[2012年10月20日]

還らざるものを霧笛の呼ぶごとし

伊藤柏翠(1911~99)

霧笛が秋の季語。朝霧、夕霧、夜霧、山霧、海霧、霧雨、濃霧、霧の海、霧の雫なども同意の季語です。
秋になると、移動性の高気圧におおわれているときに、夜の放射冷却によって、気温が下がると霧が生れます。盆地などは冷えた空気がたまりやすいのでよく霧が発生します。何年か前に大分県の湯布院へ出かけたときは、朝方、沼を中心に霧が発生していました。
この句は、比喩を詠ったものです。
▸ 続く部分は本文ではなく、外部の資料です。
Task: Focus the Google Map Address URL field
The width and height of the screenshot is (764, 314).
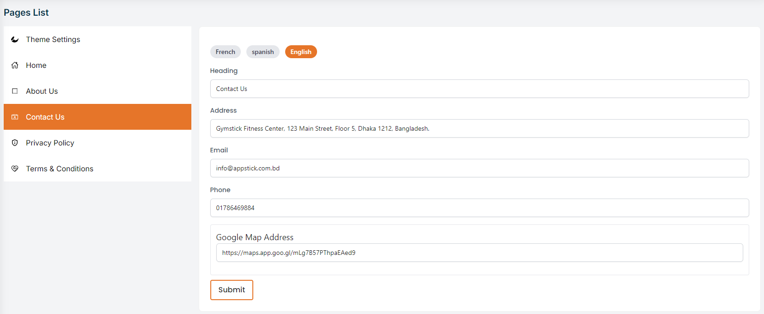Action: pyautogui.click(x=479, y=253)

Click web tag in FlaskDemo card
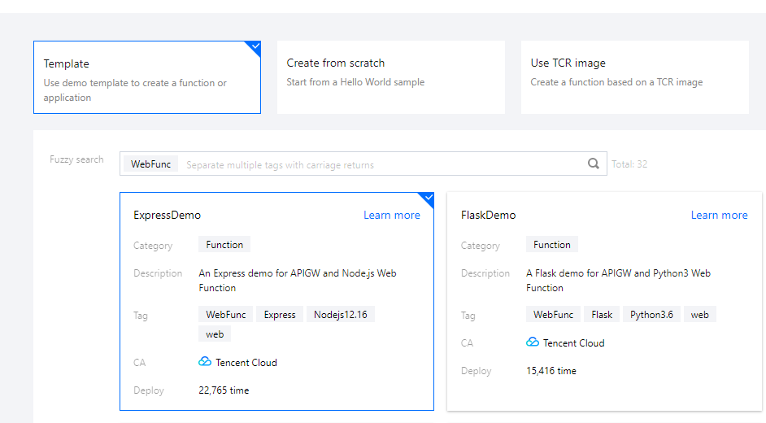tap(699, 315)
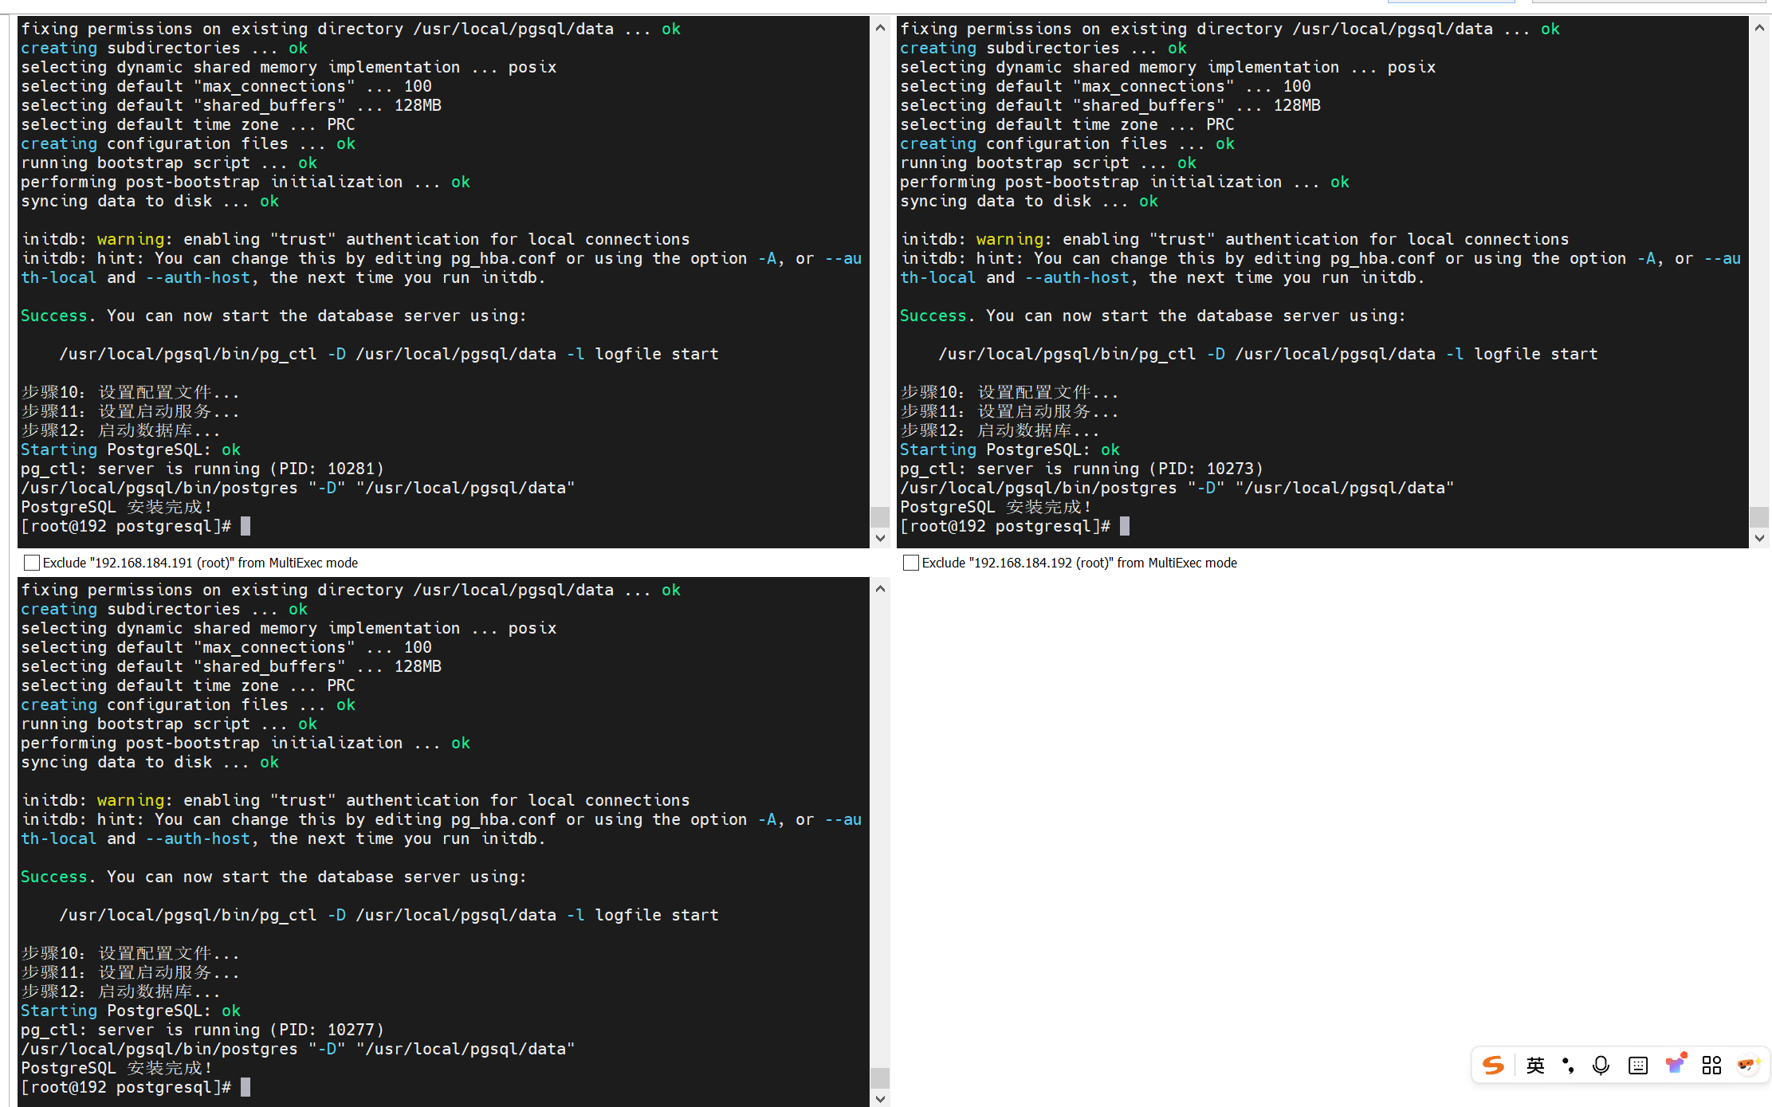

霧笛は、霧や雪、その他視界不良で陸影や船影、灯火が見えないときに鳴らすサイレンで霧中信号の一つです。それがしきりに鳴っているのを聞いて、作者には「還らざるもの」を呼んでいるように聞こえています。横浜に住んでいたときは、よく霧笛が鳴っていましたね。
作者いとう・はくすいの紹介は、2008年5月14日を参照。
(出典:村上 護著「きょうの一句」新潮文庫、2005年刊)
・富士山に初雪。今日は横浜で句会。中華街をちょっぴり吟行。天気はよさそうです。